DATA FOR THE TASK section start

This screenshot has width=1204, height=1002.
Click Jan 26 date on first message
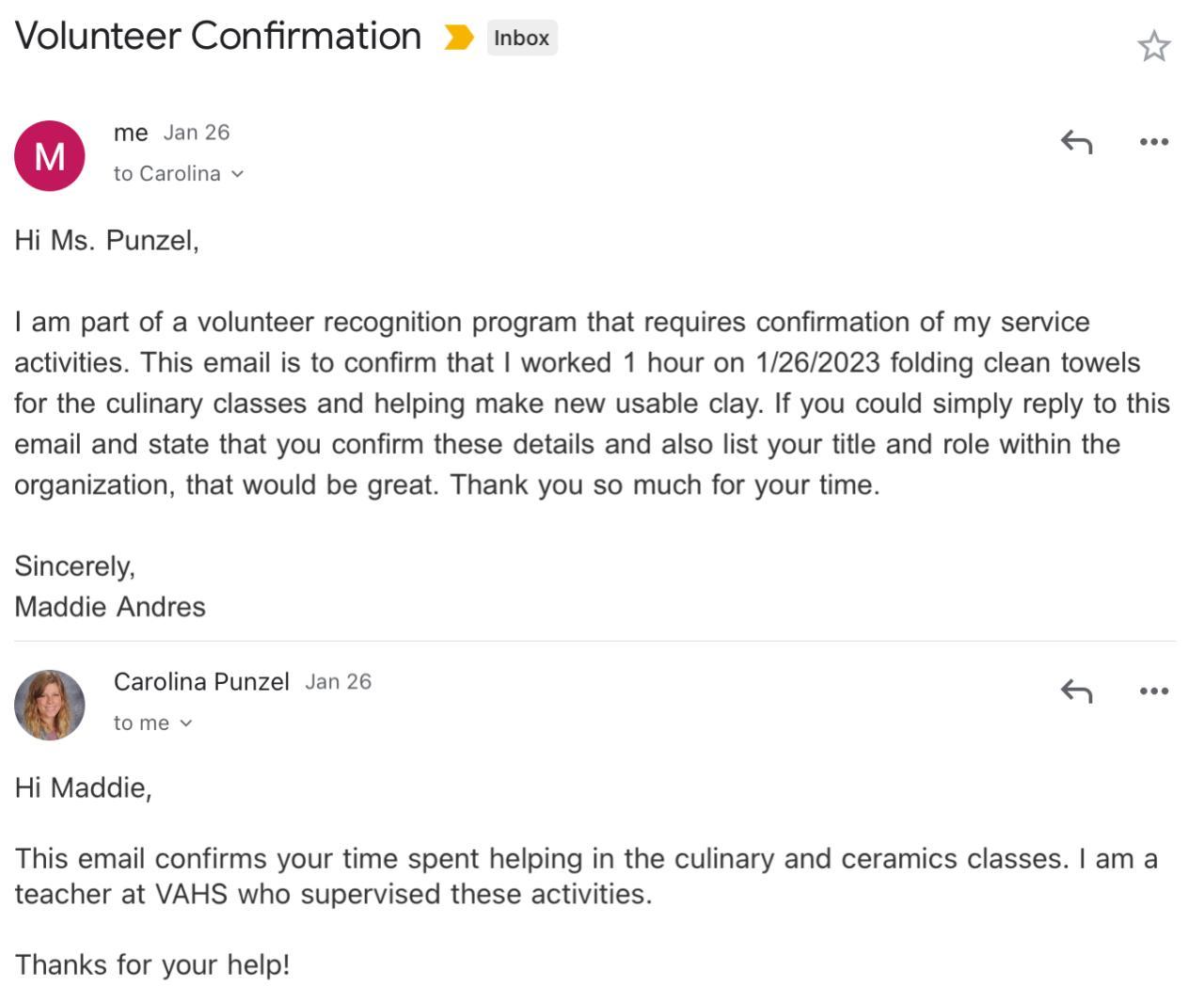(x=197, y=133)
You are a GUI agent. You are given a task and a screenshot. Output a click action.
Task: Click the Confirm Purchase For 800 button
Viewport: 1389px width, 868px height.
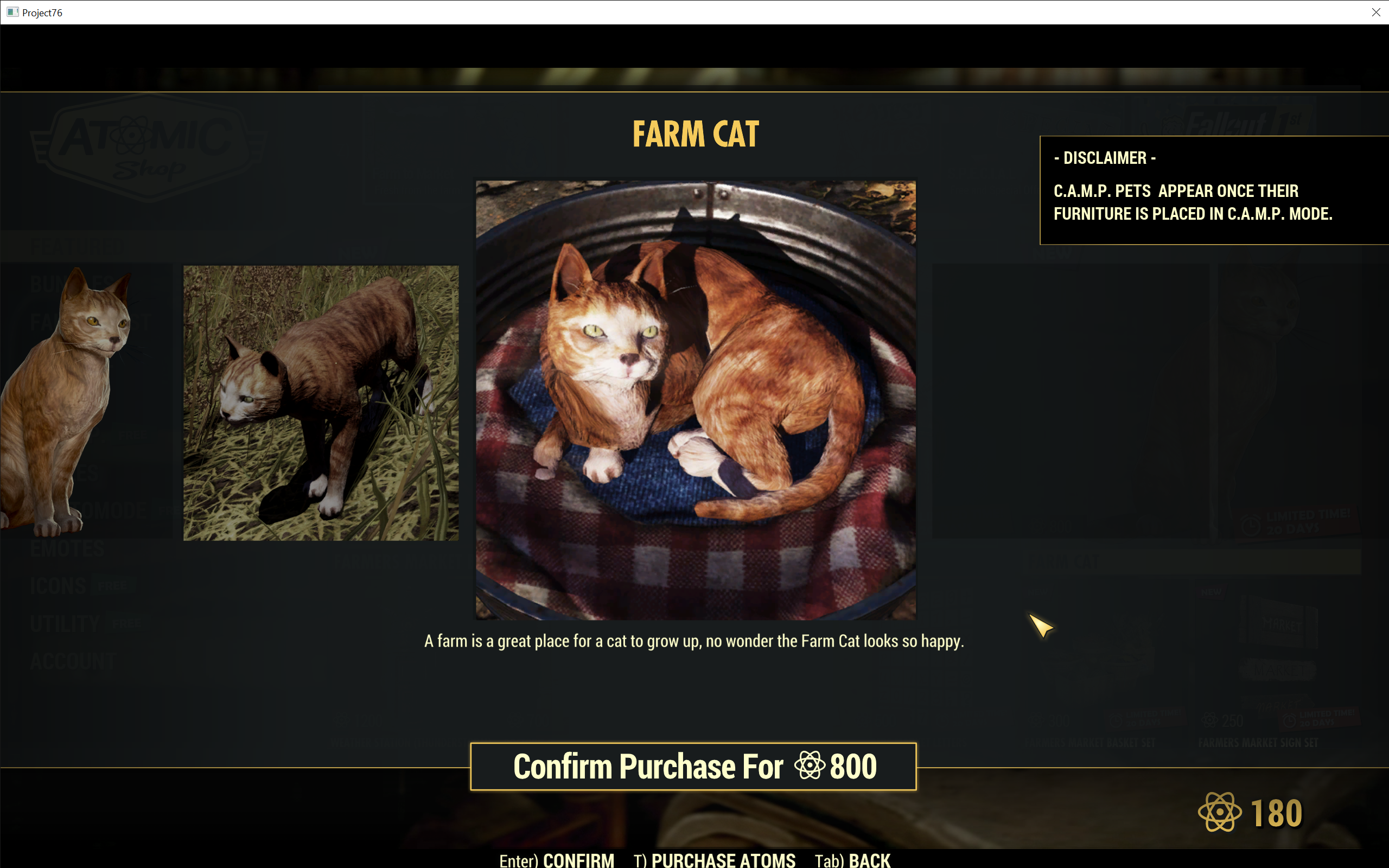point(693,767)
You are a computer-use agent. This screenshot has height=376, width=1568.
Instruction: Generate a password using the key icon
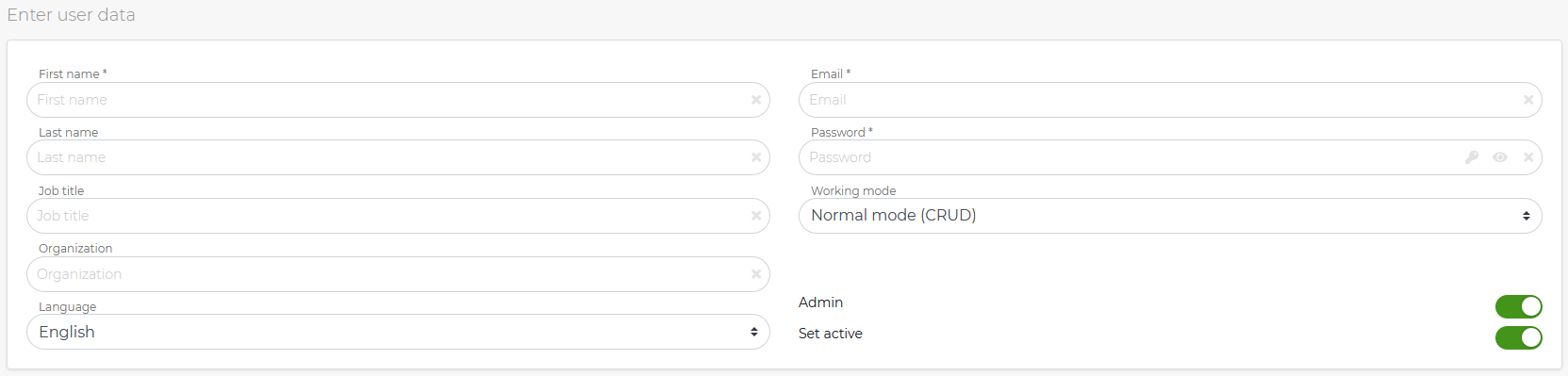[x=1472, y=157]
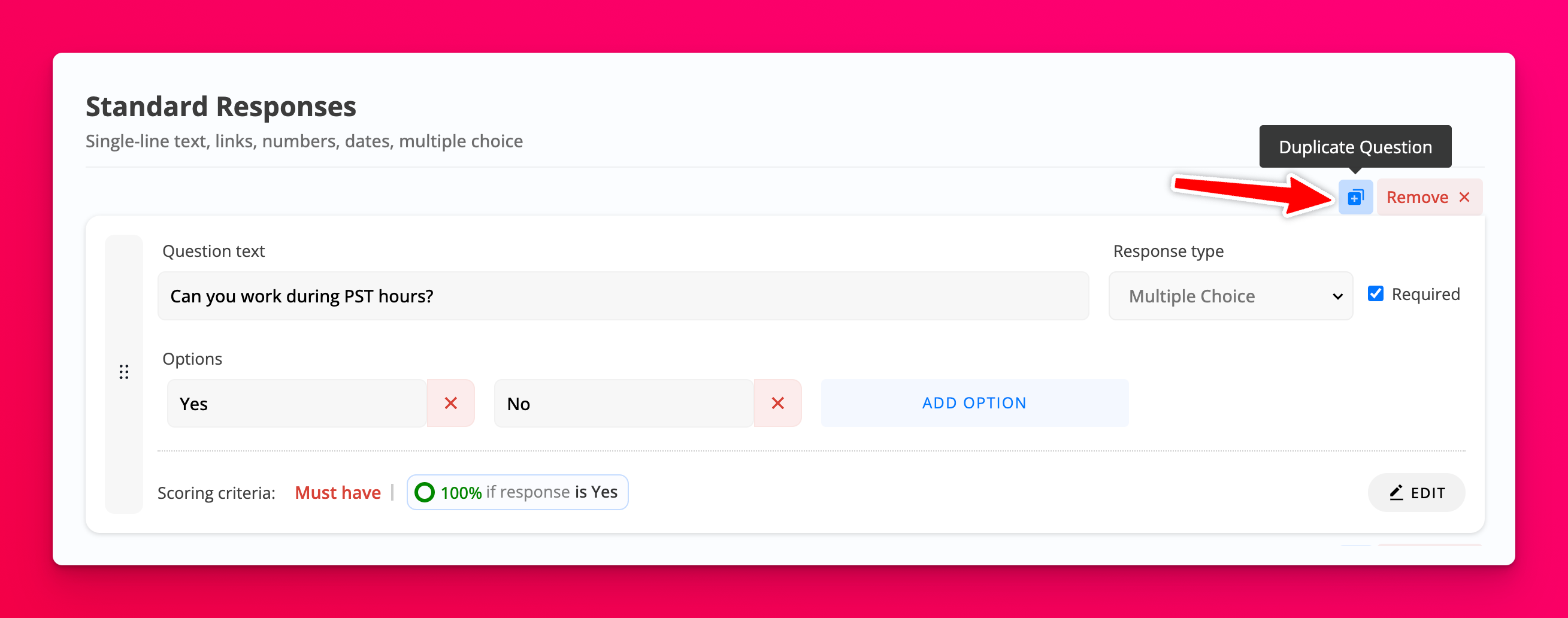
Task: Click the X icon beside Remove
Action: tap(1464, 197)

DATA FOR THE TASK section end

**REQUIRED WORK:** Every line that contains "This" should be copied out of the data.

**ANSWER BOX:**
This screenshot has width=1204, height=1002.
You are a computer-use agent. This screenshot has height=376, width=1568.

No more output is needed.